Published on:

Richard Happle Fined and Suspended for Failure to Execute a Trade Order

Richard Happle, a former registered representative with Tampa, Florida-based Raymond James & Associates, Inc. (Raymond James) submitted a Letter of Acceptance, Waiver and Consent in which he consented to, but did not admit to or deny, the Financial Industry Regulatory Authority’s (FINRA) findings that he failed to execute a customer trade order, thereby allegedly causing his customer to suffer approximately $28,000 in losses.

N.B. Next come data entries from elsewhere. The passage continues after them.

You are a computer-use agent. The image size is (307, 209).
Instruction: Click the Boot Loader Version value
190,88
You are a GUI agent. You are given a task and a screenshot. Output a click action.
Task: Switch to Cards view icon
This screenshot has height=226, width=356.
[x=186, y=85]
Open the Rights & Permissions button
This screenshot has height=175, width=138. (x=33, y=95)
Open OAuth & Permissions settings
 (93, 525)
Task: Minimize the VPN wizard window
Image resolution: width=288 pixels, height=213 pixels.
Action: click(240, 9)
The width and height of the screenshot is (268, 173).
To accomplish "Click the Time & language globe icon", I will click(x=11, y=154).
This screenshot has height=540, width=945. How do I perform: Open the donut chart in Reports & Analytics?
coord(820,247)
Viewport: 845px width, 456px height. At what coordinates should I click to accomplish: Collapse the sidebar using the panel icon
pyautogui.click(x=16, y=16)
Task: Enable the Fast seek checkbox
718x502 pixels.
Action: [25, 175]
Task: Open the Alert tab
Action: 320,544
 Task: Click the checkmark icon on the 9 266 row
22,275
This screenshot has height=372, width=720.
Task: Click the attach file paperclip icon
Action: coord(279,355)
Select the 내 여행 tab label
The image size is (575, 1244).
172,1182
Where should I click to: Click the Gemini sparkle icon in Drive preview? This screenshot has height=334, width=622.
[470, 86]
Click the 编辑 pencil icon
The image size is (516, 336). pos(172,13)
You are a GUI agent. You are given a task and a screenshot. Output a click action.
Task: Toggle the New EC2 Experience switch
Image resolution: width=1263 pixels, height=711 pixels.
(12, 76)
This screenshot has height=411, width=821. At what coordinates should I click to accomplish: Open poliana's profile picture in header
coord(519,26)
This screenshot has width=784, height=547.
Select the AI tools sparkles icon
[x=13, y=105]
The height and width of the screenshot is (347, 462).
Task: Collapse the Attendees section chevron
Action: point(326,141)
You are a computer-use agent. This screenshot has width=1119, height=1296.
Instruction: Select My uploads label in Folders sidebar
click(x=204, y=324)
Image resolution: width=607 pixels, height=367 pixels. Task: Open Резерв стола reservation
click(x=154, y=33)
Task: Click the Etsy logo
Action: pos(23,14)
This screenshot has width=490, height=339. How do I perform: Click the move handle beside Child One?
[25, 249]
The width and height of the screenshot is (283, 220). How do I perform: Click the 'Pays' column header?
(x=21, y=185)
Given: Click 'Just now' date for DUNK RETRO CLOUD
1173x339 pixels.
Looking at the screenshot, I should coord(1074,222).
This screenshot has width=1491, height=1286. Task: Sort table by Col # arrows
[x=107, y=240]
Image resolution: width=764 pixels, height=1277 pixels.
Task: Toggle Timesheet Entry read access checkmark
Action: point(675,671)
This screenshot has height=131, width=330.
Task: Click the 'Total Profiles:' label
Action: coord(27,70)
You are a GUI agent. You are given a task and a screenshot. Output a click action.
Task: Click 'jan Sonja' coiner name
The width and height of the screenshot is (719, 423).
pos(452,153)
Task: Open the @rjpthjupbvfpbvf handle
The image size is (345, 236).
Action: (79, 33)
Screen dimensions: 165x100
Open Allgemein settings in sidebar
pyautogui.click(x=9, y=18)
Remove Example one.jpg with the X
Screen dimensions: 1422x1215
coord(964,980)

According to FINRA, Richard Happle, of St. Petersburg, Florida, was instructed by his customer to sell all shares of a certain stock held in his account at the market open the following day. The next day, Richard Happle allegedly decided not to sell the customer’s stock shares due to the fact that the stock price was falling rapidly and he wanted to talk over the decision to sell with his customer. The customer, however, lived in Alaska and Richard Happle delayed contacting him by a few hours due to the time zone difference.

FINRA’s findings stated that when the customer called Richard Happle and learned that the stock shares had not been sold at the market open, he told Richard Happle to sell them immediately. In the time between market open and when the stocks were sold, however, the price had fallen significantly, resulting in the customer receiving approximately $28,000 less in proceeds from the sale. Consequently, Richard Happle was assessed a deferred fine of $5,000 and suspended from association with any FINRA member in any capacity for 10 days. Richard Happle and Raymond James subsequently compensated the customer for the losses suffered due to the failure to execute the trade order.

Stockbrokers, financial advisors, and other industry professionals have been known to engage in many types of misconduct and unlawful behavior, including the failure to execute trades. In order to protect investors from stockbroker misconduct, FINRA rules require brokerage firms to establish and implement a reasonable supervisory system. These rules require supervisors to monitor employees to ensure they comply with federal and state securities laws, securities industry rules and regulations, as well as the brokerage firm’s own policies and procedures. If brokerage firms and their supervisors do not establish and implement these protective measures, they may be held liable to account holders for losses flowing from the misconduct. As a result, investors who have suffered losses due to a stockbroker’s failure to execute a trade order or other misconduct can bring forth claims to recover damages against broker-dealers like Raymond James, which have a duty to supervise its employees in order to prevent the above-described misconduct.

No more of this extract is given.